> _REQUEST_:
Copy out the lines from the first one through the line containing "coord(681,380)", leaving every character unchanged.

***** DATA SHOWN

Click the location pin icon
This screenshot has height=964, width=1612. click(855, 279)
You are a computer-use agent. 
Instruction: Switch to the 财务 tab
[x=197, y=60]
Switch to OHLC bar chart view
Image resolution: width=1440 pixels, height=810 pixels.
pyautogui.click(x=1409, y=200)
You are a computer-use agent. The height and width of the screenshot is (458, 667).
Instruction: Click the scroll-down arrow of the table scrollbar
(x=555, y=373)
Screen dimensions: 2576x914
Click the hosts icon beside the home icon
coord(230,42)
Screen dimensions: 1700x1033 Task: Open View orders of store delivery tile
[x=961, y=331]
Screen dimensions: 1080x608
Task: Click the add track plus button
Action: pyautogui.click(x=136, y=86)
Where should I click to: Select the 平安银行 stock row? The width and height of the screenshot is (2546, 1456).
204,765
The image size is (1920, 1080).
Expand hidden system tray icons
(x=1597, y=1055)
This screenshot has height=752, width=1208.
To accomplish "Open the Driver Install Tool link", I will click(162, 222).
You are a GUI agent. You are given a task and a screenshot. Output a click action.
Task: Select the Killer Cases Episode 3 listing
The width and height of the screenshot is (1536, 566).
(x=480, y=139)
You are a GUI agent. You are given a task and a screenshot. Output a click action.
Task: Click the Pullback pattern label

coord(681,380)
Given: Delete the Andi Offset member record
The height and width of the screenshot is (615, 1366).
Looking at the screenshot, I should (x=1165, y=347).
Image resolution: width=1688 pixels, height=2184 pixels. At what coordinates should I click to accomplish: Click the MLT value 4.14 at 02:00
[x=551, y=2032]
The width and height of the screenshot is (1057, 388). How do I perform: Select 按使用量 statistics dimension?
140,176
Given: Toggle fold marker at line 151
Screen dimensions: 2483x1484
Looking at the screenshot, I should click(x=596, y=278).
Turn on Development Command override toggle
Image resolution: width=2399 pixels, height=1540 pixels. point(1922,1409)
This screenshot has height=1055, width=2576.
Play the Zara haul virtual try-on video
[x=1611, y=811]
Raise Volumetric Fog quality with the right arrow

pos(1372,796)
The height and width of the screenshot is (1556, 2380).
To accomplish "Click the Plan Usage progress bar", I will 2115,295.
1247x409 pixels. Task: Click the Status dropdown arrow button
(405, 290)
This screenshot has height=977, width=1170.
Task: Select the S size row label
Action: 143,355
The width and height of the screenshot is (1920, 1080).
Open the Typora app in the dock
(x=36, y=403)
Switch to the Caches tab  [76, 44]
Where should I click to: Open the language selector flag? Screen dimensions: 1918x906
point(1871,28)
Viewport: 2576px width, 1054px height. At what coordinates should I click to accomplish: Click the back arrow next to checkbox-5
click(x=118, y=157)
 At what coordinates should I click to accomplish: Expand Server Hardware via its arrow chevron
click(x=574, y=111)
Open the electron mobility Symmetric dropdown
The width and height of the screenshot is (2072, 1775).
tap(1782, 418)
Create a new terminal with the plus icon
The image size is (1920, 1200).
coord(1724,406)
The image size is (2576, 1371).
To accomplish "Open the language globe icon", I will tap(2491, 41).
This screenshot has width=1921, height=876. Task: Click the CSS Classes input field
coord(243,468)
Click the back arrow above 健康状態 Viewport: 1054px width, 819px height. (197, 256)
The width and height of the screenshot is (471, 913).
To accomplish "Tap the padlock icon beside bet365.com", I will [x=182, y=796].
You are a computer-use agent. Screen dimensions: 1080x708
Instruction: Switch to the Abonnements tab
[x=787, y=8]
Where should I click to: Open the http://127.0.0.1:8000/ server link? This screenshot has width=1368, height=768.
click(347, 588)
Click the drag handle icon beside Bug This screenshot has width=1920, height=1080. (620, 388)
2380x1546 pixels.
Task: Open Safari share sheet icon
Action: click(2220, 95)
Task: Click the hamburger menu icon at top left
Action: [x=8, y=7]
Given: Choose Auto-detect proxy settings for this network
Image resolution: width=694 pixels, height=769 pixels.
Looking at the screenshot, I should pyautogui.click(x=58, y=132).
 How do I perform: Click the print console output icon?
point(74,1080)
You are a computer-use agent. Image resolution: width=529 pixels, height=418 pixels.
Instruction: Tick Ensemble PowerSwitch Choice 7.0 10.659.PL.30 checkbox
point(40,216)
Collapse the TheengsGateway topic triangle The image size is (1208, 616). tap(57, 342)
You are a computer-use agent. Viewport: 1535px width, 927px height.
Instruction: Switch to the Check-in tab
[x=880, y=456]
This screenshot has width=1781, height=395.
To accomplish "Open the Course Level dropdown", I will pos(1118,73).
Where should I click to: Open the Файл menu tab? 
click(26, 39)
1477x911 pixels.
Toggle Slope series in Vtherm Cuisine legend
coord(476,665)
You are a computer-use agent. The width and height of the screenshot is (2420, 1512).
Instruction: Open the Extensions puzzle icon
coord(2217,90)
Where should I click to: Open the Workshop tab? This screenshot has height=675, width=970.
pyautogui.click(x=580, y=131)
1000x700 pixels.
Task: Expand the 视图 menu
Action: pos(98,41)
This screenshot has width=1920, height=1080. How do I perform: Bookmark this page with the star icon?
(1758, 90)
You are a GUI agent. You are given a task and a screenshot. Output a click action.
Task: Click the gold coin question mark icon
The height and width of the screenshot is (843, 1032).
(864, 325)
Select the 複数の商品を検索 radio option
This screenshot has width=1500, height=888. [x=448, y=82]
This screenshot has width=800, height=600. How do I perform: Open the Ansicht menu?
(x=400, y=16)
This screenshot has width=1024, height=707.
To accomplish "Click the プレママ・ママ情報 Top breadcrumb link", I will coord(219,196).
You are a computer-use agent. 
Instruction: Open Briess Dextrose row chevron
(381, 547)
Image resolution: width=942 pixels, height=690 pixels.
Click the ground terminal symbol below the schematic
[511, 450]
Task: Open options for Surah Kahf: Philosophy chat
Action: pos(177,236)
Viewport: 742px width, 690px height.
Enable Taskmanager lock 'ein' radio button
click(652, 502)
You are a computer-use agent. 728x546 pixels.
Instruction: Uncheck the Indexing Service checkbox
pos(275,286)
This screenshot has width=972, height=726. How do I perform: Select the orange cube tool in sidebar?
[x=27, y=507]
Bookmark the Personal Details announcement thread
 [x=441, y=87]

**********

> _ANSWER FOR THE TASK_:
Click the location pin icon
This screenshot has height=964, width=1612. click(855, 279)
You are a computer-use agent. 
Instruction: Switch to the 财务 tab
[x=197, y=60]
Switch to OHLC bar chart view
Image resolution: width=1440 pixels, height=810 pixels.
pyautogui.click(x=1409, y=200)
You are a computer-use agent. The height and width of the screenshot is (458, 667).
Instruction: Click the scroll-down arrow of the table scrollbar
(x=555, y=373)
Screen dimensions: 2576x914
Click the hosts icon beside the home icon
coord(230,42)
Screen dimensions: 1700x1033 Task: Open View orders of store delivery tile
[x=961, y=331]
Screen dimensions: 1080x608
Task: Click the add track plus button
Action: pyautogui.click(x=136, y=86)
Where should I click to: Select the 平安银行 stock row? The width and height of the screenshot is (2546, 1456).
204,765
The image size is (1920, 1080).
Expand hidden system tray icons
(x=1597, y=1055)
This screenshot has height=752, width=1208.
To accomplish "Open the Driver Install Tool link", I will click(162, 222).
You are a GUI agent. You are given a task and a screenshot. Output a click action.
Task: Select the Killer Cases Episode 3 listing
The width and height of the screenshot is (1536, 566).
(x=480, y=139)
You are a GUI agent. You are given a task and a screenshot. Output a click action.
Task: Click the Pullback pattern label

coord(681,380)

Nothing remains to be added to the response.